What about the project of fitting emotions into the evolutionary psychology framework? Part of me thinks this cannot possibly be wrong. It's like a game, and if you don't want to play it you don't have to. But it's possible to disapprove of certain games. And this one asks us to adopt a certain perspective on such things as awe, wonder, and love. This could be regarded as a kind of blasphemy. It could also be regarded as dangerous, as likely to undermine ways of thinking, feeling, and living that are important. It might, for instance, trick us into thinking that we understand more than we do (e.g. what love really is), or that what we value is actually not so special after all. A dangerous game is not wrong per se, of course, (it's possible to gamble and win) but we still might object to its being played.  

And in the particular case of awe we might well feel that there is something both misguided and dangerous about the attempt to fit it into a pre-existing theoretical framework. For one thing, the fact that we have a word does not mean that we have a thing for which that word stands. And awe seems like an especially pronounced case of this. It surely isn't a Cartesian entity, and I can't really imagine someone feeling awe except in the presence of something properly awe-inspiring. Drug-induced awe, for instance, would not (it seems to me) be real awe at all. It only make sense to talk of awe in certain kinds of context, and that makes awe unlike standard objects, including heritable biological traits. Perhaps the biological basis that gives us the ability to feel awe is heritable, but that's a different matter.

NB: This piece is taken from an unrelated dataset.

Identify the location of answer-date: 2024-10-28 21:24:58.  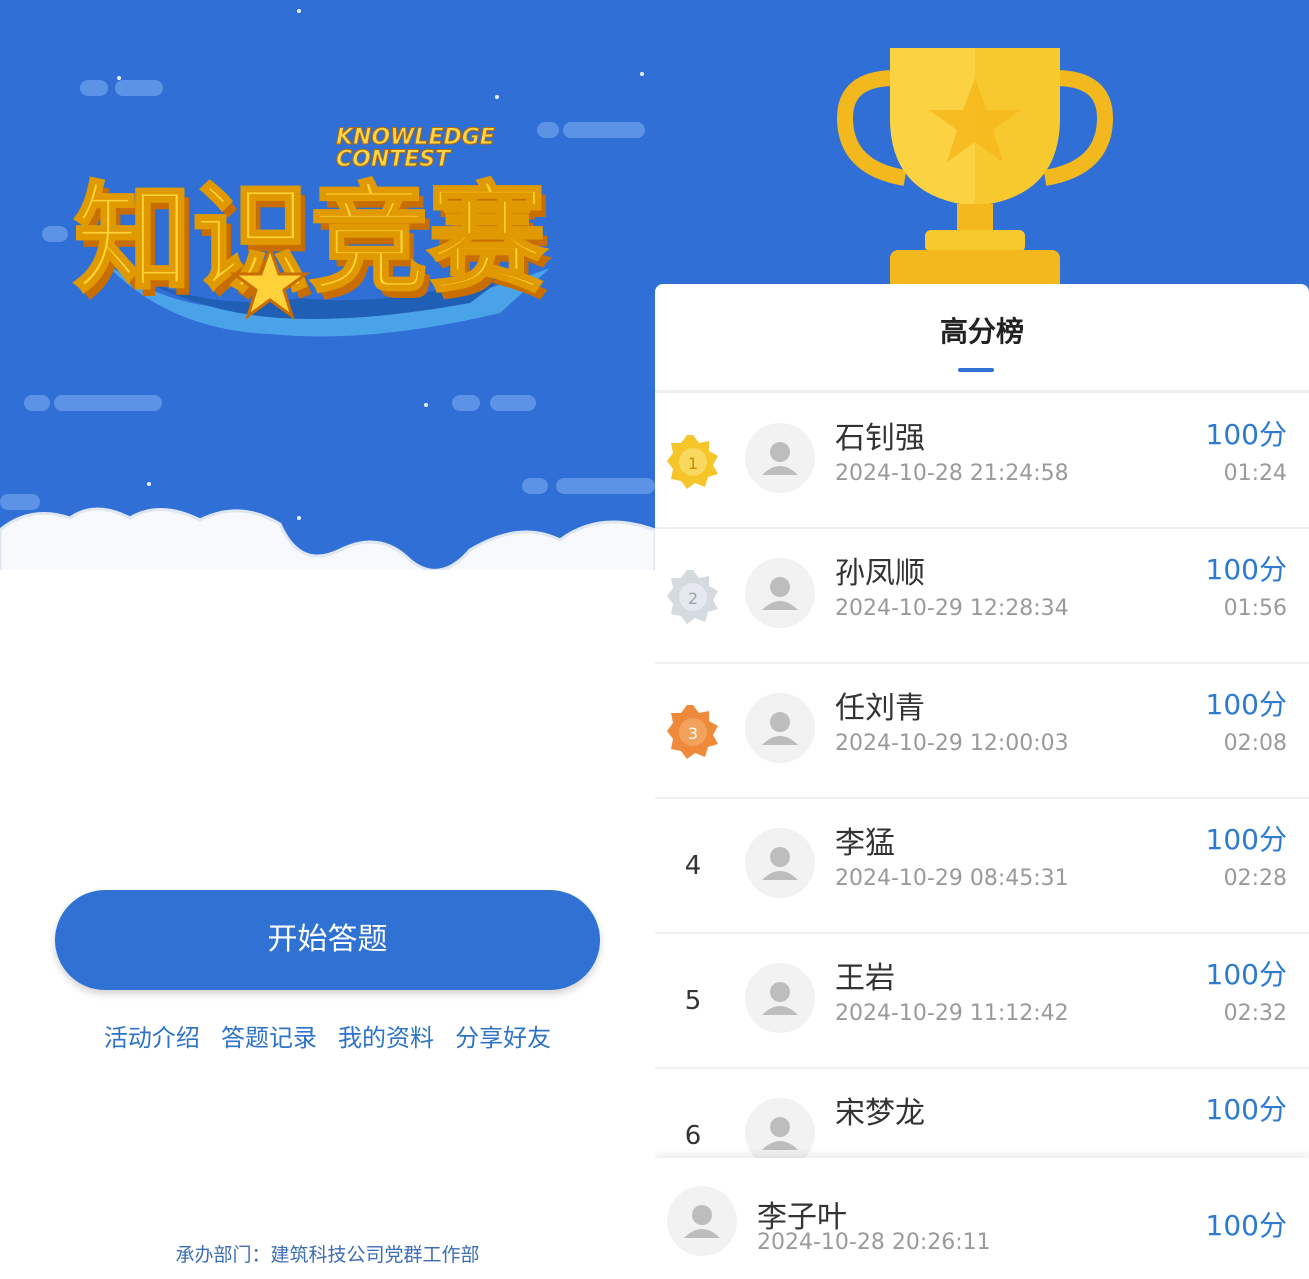
(952, 474).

We might have evolved to have this capacity for reasons that have nothing to do with awe.

Why do we feel awe? What evolutionary advantage might it have given us? If awe combines fear of dangerous things (which sounds like a useful emotion) with a funny kind of pleasure at the thought of great power then this doesn't seem so mysterious. Power is a useful thing, so contemplating power that does us no harm might well trigger a positive reaction. But all this seems like a strange line of inquiry. Why turn away from the awesome to think about the evolution of awe? It's like pointing to some fantastic sight and finding your audience looking at your pointing finger. I think that's what feels wrong about De Cruz's questions. It shows a preference for the uninspiring over the inspiring, like a student choosing to major in something 'practical' rather than something that really interests them. It's a bit depressing. And the question doesn't only show an interest in the wrong things. It also directs our attention towards those things (our awe or its biological basis) and away from the awesome. And that seems not just depressing but bad.

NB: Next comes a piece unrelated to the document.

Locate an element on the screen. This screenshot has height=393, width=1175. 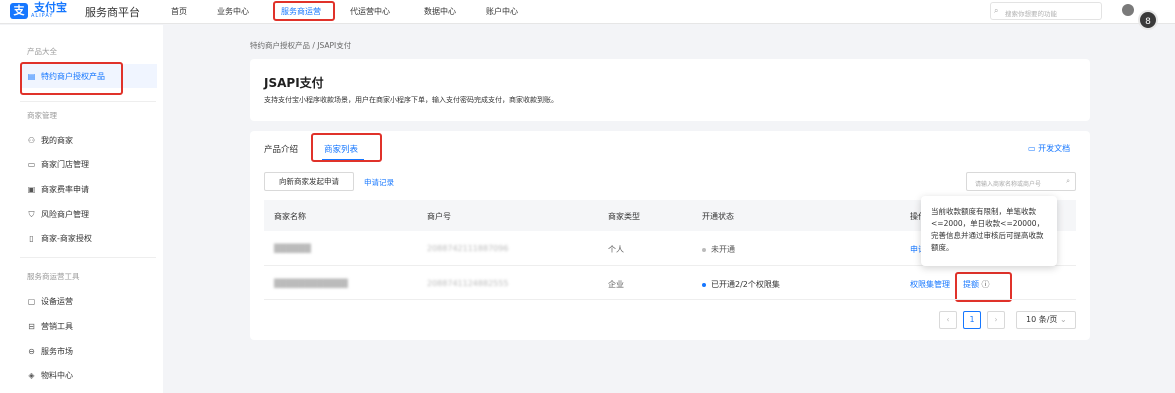
sidebar-item-label: 我的商家 is located at coordinates (57, 140).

I don't mean to exaggerate. De Cruz is not a monster, and her questions are in some sense legitimate (how generous of me!). But I think it is thoughts along the lines that I have sketched above that make me less than enthusiastic about her project. If we're going to study psychology I much prefer this kind of approach (h/t dmf). It may not be about the awesome directly, but it is about people behaving in interesting ways, and it's quite different from the evolutionary psychology approach to explanation of such behavior. It keeps everything within the human sphere. Attempts to explain the human in terms of the non-human seem to leave out everything that really matters. Which I suppose is the kind of point Winch might make.